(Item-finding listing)
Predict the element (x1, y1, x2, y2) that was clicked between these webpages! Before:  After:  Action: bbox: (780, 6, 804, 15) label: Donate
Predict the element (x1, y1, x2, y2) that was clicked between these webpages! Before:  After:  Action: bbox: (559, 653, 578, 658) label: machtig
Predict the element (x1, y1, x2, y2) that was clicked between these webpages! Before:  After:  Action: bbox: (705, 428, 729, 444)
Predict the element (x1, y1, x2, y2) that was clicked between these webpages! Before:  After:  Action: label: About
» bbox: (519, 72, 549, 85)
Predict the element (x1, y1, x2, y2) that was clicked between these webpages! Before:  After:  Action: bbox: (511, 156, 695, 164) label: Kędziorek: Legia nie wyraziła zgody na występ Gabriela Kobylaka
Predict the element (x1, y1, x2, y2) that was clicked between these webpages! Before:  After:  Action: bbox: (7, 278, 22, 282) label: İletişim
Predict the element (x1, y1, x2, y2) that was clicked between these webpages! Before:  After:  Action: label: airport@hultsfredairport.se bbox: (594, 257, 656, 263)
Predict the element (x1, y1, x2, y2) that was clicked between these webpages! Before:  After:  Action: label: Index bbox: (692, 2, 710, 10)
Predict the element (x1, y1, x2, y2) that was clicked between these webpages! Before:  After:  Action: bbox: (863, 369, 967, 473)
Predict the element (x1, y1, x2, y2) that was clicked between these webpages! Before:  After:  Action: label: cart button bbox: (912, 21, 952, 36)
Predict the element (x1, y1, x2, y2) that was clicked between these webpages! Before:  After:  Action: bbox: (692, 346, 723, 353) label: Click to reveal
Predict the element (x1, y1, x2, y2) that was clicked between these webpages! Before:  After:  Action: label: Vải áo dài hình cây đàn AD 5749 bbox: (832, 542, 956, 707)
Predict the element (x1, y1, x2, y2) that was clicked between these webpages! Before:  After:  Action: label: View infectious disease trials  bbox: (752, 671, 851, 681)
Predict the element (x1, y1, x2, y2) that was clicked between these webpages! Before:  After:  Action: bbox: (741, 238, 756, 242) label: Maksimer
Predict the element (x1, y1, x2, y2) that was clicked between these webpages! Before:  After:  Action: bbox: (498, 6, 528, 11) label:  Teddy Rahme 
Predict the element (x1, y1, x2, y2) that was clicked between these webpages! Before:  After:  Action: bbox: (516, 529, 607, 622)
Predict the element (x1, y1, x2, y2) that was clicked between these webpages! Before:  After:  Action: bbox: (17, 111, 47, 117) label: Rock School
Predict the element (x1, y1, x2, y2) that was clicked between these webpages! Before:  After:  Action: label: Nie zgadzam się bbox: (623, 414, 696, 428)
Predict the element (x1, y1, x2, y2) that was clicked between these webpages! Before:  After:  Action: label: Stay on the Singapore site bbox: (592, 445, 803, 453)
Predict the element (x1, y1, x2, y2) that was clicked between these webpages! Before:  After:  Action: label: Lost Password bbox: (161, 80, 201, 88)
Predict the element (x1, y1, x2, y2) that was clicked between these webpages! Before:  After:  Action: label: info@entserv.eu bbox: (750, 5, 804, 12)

| GOAL OF THE EXERCISE |
State how many lines of the listing above contain the string "Lost", with case counting, and give only that number.

| COMPLETED TASK |
1